It took me a minute to figure this guy out. First time I saw him at SXSW, I was certainly short of impressed. He looked like just another slacker with a guitar, so I wrote him off for a year. Then Salad Days came out to nearly unanimous critical acclaim and I gave him a whirl. And again, it didn’t make sense at first…Why does everyone like Mac Demarco? Then, on a rainy day (like today is, fittingly), I spun the record and mindlessly let the playlist flow into his debut record as well and something hit me: I decided to think of Mac as a chill-wave artist for a moment (like Toro y Moi, Washed Out or Neon Indian) and my brain finally started to understand his music. There really isn’t much of a difference from the vibes that Mac puts out from what we hear in the chill-wave movement; especially when he uses synth. He rounds out the vibe with an inherent gazy-ness and for that, let’s go ahead and dub him, Chill-gaze.
Mac Demarco, the chill-gaze prince. There’s really nobody else like him.
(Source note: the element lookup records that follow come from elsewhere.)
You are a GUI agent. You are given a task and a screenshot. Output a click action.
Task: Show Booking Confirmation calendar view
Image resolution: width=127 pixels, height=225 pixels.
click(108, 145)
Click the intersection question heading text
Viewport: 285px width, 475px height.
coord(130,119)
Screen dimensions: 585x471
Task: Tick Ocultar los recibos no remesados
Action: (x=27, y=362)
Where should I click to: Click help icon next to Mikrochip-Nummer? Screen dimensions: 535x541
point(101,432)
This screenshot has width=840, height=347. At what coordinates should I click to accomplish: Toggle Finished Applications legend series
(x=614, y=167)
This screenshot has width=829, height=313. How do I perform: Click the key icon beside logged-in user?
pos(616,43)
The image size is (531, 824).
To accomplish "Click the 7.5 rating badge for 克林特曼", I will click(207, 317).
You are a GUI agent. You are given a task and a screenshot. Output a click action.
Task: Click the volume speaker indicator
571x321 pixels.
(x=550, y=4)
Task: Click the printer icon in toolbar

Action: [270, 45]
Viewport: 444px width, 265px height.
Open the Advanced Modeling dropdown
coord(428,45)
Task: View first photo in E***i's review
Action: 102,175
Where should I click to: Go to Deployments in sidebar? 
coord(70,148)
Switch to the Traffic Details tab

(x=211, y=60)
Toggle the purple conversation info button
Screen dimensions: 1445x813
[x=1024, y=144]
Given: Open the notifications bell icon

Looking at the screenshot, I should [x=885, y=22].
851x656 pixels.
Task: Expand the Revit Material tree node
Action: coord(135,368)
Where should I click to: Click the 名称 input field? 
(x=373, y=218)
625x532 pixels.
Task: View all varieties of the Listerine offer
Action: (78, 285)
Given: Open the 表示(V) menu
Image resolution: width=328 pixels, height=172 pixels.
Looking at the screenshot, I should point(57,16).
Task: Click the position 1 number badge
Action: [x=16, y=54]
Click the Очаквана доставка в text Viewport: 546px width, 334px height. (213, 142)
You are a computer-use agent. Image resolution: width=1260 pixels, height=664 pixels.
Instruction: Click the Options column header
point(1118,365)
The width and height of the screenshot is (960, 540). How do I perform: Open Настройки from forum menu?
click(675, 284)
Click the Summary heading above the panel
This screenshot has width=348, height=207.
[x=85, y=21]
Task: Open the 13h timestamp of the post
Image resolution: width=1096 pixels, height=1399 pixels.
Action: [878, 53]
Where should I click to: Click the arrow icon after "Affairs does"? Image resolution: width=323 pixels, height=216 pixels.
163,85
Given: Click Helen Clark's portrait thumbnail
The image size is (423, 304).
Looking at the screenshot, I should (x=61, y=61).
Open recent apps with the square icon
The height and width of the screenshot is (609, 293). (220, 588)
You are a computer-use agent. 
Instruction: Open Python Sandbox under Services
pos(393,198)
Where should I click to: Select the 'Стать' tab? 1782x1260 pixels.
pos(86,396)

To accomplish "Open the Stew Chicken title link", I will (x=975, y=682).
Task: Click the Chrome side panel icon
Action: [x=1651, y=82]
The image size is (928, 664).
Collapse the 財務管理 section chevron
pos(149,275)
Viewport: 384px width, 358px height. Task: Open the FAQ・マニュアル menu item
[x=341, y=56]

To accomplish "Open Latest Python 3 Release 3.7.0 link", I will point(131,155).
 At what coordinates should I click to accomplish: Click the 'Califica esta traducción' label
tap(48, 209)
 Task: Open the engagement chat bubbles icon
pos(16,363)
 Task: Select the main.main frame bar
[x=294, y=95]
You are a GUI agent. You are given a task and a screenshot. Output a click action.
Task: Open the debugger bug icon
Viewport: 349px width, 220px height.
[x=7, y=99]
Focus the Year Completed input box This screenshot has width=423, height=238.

An eccentric to say the least (he calls himself the “Pepperoni Playboy”) and with these chilled out guitar vibes, he makes me feel like I’m stoned and riding in the cab of a 1968 Ford F-100. Salad Days is a complete work. You can listen to it start to finish and it’s gonna keep you in the same lovely spaced out mood through and through. Although there’s a couple stand-out tracks that are just super nice, smooth and generally agreeable. I know that doesn’t sound spectacular, but this an album for when you just want to listen to music and be in the moment without being totally floored. Mac does this on “Passing Out The Pieces” with his re-verby vocals and what sounds like a baritone or tuba in the background. He sings:”What Mama don’t know, has taken it’s toll…on me.” And I’m instantly transported to the porch of my old house in Santa Barbara, breeze blowing, leaves rustling. So chill.
“Chamber of Reflection” is a blissful moment that brings Salad Days to a head. It’s an introspective song that shows Demarco’s love of Eastern synths. He’s professed his affinity for Japanese composer Ryuchi Sakamoto and the melody of the song itself is an homage to 70’s Japanese synth artist Shigeo Sekito. And that’s pretty cool. Demarco, with his bright gap-toothed smile, puts me in my favorite kind of daze. Much like he is right now, with droplets of rain crashing to the ground outside of my window, I’m in the world of the Pepperoni playboy from British Columbia, who also doubles as the chill-gaze prince. Chill.